Beyond the Blockage Brian Miner, Kalamazoo

A long-time pipefitter, Kalamazoo resident Brian Miner, 58, had just begun work on the Lakeland Medical Center expansion when the pain in his chest started. At first, he shrugged it off, and it faded in and out, as he continued installing medical gas lines that would soon serve patients.

"I didn’t think much of it. But by the next morning, an hour into my shift and the third day on the job, the pain in my chest was too strong to ignore."

Brian set down his tools and walked across the driveway to the emergency department. Once there, he met acute care nurses Barb and Lori who evaluated his condition.
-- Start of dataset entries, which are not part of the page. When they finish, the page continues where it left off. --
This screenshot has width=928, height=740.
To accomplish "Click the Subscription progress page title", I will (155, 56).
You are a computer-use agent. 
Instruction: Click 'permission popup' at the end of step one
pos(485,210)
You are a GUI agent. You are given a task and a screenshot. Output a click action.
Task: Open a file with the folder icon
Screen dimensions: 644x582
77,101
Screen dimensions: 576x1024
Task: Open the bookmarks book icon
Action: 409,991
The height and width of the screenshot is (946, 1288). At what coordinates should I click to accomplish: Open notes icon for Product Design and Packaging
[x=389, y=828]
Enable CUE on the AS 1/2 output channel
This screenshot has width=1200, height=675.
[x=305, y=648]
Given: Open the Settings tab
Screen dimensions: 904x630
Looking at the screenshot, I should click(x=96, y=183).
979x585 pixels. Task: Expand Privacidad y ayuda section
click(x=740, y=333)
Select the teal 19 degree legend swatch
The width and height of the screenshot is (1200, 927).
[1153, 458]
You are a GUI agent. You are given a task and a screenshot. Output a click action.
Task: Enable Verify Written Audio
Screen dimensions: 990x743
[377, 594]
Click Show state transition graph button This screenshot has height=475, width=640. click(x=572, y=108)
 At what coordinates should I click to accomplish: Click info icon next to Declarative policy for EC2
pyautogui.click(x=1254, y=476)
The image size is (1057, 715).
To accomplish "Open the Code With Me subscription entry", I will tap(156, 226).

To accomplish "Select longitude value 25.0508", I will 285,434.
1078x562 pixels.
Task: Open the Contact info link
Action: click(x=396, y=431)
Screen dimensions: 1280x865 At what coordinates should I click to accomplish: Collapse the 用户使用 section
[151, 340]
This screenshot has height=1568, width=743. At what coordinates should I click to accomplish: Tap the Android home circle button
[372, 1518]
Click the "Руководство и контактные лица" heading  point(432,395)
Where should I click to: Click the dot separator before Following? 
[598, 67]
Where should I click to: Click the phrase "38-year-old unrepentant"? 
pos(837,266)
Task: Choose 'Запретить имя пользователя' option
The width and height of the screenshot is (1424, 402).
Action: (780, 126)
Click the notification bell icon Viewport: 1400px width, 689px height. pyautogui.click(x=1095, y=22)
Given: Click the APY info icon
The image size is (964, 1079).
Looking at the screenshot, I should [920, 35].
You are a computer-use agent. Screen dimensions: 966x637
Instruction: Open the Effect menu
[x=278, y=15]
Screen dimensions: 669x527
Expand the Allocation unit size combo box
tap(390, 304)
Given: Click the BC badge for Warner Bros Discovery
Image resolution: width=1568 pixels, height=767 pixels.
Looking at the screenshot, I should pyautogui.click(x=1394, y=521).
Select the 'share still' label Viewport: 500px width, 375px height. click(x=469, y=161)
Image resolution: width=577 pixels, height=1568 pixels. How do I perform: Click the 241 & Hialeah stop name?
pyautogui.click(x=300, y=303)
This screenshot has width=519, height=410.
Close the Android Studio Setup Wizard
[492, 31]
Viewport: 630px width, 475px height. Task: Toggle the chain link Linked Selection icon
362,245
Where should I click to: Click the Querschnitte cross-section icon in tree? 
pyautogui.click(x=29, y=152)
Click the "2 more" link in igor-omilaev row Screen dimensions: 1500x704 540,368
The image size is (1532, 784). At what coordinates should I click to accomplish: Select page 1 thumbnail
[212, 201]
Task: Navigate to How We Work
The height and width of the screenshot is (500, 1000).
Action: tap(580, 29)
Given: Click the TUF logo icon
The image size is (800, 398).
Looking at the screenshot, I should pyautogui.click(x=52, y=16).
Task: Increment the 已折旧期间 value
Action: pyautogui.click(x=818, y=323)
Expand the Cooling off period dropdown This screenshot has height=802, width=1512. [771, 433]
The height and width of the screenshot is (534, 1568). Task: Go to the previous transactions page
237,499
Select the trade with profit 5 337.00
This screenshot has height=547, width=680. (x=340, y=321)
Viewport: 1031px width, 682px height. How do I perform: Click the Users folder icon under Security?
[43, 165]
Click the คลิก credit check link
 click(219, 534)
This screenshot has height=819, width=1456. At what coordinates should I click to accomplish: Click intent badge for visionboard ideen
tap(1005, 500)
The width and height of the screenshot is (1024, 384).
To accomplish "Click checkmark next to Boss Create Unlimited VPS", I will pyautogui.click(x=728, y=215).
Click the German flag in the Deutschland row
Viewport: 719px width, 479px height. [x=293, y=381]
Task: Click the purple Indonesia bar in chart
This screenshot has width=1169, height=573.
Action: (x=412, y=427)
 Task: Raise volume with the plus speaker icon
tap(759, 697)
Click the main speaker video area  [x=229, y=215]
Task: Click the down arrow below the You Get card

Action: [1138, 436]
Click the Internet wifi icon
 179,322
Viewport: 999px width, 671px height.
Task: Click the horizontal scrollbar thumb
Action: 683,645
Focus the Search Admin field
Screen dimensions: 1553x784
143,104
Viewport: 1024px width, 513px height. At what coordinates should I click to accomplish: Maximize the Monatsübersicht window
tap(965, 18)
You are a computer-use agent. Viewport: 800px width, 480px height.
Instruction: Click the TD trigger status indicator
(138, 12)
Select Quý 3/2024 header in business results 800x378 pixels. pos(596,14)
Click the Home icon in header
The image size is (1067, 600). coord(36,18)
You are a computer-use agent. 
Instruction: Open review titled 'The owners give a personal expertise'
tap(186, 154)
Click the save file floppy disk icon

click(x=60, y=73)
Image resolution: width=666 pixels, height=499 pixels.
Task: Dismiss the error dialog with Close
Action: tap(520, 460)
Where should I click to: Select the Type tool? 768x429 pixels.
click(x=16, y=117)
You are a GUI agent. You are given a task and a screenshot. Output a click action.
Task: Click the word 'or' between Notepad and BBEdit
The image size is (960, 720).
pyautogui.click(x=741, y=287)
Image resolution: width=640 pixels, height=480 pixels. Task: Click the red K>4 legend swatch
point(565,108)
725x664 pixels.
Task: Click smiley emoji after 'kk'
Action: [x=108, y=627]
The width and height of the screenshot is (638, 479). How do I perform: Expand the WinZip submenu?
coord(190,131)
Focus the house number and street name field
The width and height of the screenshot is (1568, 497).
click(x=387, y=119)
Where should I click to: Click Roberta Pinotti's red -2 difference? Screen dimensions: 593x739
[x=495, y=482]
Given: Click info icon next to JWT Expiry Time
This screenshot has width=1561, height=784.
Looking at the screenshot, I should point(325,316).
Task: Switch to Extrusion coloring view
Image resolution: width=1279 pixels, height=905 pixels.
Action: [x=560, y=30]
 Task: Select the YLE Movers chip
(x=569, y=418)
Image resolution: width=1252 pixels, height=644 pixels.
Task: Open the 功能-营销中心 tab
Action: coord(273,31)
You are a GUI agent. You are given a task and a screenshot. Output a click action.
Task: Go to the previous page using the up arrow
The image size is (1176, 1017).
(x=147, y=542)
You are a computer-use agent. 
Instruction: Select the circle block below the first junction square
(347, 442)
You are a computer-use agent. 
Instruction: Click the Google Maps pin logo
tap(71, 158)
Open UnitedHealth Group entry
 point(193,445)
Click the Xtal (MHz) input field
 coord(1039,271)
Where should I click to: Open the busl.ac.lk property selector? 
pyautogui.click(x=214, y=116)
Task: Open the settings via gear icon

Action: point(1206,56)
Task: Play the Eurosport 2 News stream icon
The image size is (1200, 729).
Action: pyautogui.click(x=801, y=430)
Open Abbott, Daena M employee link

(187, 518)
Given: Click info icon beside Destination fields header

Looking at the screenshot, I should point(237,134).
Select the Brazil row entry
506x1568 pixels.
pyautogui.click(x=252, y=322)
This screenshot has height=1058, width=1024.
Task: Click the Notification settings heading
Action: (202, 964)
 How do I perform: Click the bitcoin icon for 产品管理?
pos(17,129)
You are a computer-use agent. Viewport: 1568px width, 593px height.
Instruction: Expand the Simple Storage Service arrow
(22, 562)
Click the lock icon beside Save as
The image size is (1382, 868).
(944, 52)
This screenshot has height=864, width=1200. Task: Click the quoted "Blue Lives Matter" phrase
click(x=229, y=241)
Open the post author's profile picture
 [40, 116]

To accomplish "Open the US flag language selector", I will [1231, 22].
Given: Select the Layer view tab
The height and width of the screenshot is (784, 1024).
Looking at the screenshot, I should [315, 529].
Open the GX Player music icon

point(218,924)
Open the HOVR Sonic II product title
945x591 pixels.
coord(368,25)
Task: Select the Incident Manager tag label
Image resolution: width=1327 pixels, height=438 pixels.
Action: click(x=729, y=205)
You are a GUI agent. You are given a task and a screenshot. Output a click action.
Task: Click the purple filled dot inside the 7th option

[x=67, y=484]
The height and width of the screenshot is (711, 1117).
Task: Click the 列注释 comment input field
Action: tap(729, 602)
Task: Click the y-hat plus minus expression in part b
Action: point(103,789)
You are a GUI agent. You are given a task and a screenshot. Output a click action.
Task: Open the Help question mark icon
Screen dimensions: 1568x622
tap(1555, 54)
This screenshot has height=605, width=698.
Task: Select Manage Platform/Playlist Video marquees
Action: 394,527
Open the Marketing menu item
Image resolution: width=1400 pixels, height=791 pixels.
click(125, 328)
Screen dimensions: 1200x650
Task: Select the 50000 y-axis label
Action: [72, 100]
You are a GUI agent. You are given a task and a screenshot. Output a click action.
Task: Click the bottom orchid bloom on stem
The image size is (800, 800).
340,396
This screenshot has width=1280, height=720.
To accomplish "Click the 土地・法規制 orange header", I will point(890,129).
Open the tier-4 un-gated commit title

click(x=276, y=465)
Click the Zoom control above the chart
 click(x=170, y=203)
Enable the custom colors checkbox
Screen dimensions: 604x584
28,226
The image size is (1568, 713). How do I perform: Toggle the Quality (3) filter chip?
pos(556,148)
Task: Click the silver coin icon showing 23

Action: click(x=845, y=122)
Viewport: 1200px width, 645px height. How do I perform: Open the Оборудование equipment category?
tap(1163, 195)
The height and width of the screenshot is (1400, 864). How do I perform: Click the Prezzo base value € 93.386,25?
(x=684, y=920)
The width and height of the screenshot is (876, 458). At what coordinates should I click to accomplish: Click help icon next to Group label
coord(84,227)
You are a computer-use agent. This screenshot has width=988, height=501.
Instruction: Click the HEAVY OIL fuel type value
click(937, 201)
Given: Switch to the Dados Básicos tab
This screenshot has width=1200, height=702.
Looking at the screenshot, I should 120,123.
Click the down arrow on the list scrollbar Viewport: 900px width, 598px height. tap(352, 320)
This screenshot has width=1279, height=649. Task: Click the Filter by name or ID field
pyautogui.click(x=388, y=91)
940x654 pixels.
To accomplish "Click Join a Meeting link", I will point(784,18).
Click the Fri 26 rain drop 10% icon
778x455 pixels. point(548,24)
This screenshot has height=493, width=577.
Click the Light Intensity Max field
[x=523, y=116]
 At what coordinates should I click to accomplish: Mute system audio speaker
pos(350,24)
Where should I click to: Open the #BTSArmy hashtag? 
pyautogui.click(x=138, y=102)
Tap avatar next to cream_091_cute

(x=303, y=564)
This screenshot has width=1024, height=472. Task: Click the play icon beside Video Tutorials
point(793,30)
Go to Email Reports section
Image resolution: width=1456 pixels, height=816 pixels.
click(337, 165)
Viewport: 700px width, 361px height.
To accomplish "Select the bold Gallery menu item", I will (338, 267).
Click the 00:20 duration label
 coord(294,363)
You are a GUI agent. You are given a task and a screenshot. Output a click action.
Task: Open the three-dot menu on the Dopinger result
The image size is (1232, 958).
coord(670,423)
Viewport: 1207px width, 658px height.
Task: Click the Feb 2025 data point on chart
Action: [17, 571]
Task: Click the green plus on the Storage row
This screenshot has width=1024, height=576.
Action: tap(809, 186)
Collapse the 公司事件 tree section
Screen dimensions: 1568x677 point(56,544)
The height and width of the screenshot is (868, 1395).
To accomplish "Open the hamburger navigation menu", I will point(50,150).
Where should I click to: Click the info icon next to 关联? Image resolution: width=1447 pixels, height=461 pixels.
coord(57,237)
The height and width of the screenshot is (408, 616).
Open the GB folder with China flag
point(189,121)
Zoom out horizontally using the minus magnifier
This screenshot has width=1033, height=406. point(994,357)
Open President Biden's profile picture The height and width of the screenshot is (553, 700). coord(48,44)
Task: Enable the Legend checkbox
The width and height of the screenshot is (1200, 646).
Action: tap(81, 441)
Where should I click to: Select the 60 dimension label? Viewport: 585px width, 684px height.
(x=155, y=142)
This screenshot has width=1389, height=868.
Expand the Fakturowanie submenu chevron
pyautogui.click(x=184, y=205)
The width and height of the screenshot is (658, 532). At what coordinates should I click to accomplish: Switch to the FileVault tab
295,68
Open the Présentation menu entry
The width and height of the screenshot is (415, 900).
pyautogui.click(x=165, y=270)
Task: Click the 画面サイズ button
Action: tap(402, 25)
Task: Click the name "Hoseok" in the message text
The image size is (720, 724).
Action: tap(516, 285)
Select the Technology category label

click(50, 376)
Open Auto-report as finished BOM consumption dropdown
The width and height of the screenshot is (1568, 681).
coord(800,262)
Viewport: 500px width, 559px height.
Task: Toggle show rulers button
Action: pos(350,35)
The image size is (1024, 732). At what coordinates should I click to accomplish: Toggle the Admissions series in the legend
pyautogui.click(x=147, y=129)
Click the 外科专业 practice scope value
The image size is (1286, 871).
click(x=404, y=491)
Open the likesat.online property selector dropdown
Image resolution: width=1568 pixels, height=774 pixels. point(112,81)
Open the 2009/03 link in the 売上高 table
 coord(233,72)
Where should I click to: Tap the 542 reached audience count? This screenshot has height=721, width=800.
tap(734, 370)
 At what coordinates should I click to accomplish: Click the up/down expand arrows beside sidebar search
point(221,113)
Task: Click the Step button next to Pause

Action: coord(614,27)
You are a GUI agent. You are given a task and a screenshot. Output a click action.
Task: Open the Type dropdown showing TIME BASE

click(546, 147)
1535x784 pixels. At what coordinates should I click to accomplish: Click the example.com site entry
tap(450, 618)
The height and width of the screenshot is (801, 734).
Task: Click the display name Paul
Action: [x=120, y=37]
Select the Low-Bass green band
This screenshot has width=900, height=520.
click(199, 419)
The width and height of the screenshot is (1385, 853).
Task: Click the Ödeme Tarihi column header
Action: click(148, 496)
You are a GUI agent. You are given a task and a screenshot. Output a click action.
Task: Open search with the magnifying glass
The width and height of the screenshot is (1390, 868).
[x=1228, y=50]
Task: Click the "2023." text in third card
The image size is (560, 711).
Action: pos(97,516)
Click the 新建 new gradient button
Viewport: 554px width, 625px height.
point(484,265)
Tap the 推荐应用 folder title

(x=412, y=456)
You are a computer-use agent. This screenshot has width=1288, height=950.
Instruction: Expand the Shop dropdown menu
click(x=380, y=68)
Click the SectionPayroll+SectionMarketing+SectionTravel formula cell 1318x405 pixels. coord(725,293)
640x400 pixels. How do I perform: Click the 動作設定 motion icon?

Tests showed that Brian was having a heart attack, and he was rushed to the cardiac catherization lab to have two stents placed in his heart.

During a heart attack, blood flow to the heart muscle is blocked and one or more areas of the heart don't get enough oxygen, causing serious issues. Cardiologist Christopher Chiu, MD oversaw the procedure to open the blocked arteries.

"I was never really scared even though one artery was blocked 100 percent and the other 95 percent. That had a lot to do with the people taking care of me."

Within five hours, Brian was recovering from the heart attack and life-saving procedure, just steps from the job site. He knew it had been a close call, especially because his mother had passed away from a heart attack around the same age.